» Task prompt:
When you write the records again, keep every line exactly as it was.

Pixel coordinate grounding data
*** Block opens ***

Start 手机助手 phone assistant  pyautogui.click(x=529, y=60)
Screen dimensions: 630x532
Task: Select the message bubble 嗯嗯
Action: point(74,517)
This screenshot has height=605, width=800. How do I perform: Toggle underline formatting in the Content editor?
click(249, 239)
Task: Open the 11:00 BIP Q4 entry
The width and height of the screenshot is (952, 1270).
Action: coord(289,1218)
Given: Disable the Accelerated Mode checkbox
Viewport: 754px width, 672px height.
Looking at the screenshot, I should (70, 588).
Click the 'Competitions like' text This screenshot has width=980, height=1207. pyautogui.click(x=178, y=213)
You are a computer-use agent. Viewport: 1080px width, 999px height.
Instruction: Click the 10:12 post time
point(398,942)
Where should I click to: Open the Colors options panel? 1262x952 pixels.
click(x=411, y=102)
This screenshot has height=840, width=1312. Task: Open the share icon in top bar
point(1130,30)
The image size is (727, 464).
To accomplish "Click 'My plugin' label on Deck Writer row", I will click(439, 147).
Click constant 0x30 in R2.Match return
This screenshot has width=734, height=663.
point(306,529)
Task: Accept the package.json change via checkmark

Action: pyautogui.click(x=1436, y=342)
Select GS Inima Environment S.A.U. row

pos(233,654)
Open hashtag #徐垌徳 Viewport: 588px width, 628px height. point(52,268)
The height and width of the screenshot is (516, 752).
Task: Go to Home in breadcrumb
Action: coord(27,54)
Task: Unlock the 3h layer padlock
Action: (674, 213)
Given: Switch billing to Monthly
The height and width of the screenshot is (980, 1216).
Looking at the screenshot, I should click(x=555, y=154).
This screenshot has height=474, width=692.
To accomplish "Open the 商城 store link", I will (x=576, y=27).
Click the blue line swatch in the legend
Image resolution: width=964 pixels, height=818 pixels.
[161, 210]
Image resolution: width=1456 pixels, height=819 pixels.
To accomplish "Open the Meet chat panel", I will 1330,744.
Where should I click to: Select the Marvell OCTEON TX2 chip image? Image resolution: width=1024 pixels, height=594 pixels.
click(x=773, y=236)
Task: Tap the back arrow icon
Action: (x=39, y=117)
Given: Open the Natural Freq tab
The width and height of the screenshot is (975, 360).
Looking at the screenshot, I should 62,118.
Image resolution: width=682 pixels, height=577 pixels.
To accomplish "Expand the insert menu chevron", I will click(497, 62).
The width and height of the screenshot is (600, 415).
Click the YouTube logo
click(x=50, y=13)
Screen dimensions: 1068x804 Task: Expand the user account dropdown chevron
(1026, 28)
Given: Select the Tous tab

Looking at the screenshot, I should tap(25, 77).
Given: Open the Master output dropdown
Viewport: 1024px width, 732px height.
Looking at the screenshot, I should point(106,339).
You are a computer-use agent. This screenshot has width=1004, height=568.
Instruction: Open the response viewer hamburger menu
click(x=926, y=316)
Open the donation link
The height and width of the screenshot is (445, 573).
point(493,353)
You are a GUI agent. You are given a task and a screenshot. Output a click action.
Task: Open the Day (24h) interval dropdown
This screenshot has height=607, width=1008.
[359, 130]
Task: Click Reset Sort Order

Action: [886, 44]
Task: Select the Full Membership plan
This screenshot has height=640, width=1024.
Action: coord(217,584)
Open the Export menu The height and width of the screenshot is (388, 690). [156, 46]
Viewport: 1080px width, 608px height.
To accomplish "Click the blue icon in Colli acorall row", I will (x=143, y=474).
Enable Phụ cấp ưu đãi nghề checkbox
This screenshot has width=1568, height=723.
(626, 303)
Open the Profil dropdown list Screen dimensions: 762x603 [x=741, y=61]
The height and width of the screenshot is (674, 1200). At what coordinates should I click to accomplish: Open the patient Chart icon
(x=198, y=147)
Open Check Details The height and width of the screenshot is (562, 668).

*** Block closes ***

» Solution below:
Start 手机助手 phone assistant  pyautogui.click(x=529, y=60)
Screen dimensions: 630x532
Task: Select the message bubble 嗯嗯
Action: point(74,517)
This screenshot has height=605, width=800. How do I perform: Toggle underline formatting in the Content editor?
click(249, 239)
Task: Open the 11:00 BIP Q4 entry
The width and height of the screenshot is (952, 1270).
Action: coord(289,1218)
Given: Disable the Accelerated Mode checkbox
Viewport: 754px width, 672px height.
Looking at the screenshot, I should (70, 588).
Click the 'Competitions like' text This screenshot has width=980, height=1207. pyautogui.click(x=178, y=213)
You are a computer-use agent. Viewport: 1080px width, 999px height.
Instruction: Click the 10:12 post time
point(398,942)
Where should I click to: Open the Colors options panel? 1262x952 pixels.
click(x=411, y=102)
This screenshot has height=840, width=1312. Task: Open the share icon in top bar
point(1130,30)
The image size is (727, 464).
To accomplish "Click 'My plugin' label on Deck Writer row", I will click(439, 147).
Click constant 0x30 in R2.Match return
This screenshot has width=734, height=663.
point(306,529)
Task: Accept the package.json change via checkmark

Action: pyautogui.click(x=1436, y=342)
Select GS Inima Environment S.A.U. row

pos(233,654)
Open hashtag #徐垌徳 Viewport: 588px width, 628px height. point(52,268)
The height and width of the screenshot is (516, 752).
Task: Go to Home in breadcrumb
Action: coord(27,54)
Task: Unlock the 3h layer padlock
Action: (674, 213)
Given: Switch billing to Monthly
The height and width of the screenshot is (980, 1216).
Looking at the screenshot, I should click(x=555, y=154).
This screenshot has height=474, width=692.
To accomplish "Open the 商城 store link", I will (x=576, y=27).
Click the blue line swatch in the legend
Image resolution: width=964 pixels, height=818 pixels.
[161, 210]
Image resolution: width=1456 pixels, height=819 pixels.
To accomplish "Open the Meet chat panel", I will 1330,744.
Where should I click to: Select the Marvell OCTEON TX2 chip image? Image resolution: width=1024 pixels, height=594 pixels.
click(x=773, y=236)
Task: Tap the back arrow icon
Action: (x=39, y=117)
Given: Open the Natural Freq tab
The width and height of the screenshot is (975, 360).
Looking at the screenshot, I should 62,118.
Image resolution: width=682 pixels, height=577 pixels.
To accomplish "Expand the insert menu chevron", I will click(497, 62).
The width and height of the screenshot is (600, 415).
Click the YouTube logo
click(x=50, y=13)
Screen dimensions: 1068x804 Task: Expand the user account dropdown chevron
(1026, 28)
Given: Select the Tous tab

Looking at the screenshot, I should tap(25, 77).
Given: Open the Master output dropdown
Viewport: 1024px width, 732px height.
Looking at the screenshot, I should point(106,339).
You are a computer-use agent. This screenshot has width=1004, height=568.
Instruction: Open the response viewer hamburger menu
click(x=926, y=316)
Open the donation link
The height and width of the screenshot is (445, 573).
point(493,353)
You are a GUI agent. You are given a task and a screenshot. Output a click action.
Task: Open the Day (24h) interval dropdown
This screenshot has height=607, width=1008.
[359, 130]
Task: Click Reset Sort Order

Action: [886, 44]
Task: Select the Full Membership plan
This screenshot has height=640, width=1024.
Action: coord(217,584)
Open the Export menu The height and width of the screenshot is (388, 690). [156, 46]
Viewport: 1080px width, 608px height.
To accomplish "Click the blue icon in Colli acorall row", I will (x=143, y=474).
Enable Phụ cấp ưu đãi nghề checkbox
This screenshot has width=1568, height=723.
(626, 303)
Open the Profil dropdown list Screen dimensions: 762x603 [x=741, y=61]
The height and width of the screenshot is (674, 1200). At what coordinates should I click to accomplish: Open the patient Chart icon
(x=198, y=147)
Open Check Details The height and width of the screenshot is (562, 668).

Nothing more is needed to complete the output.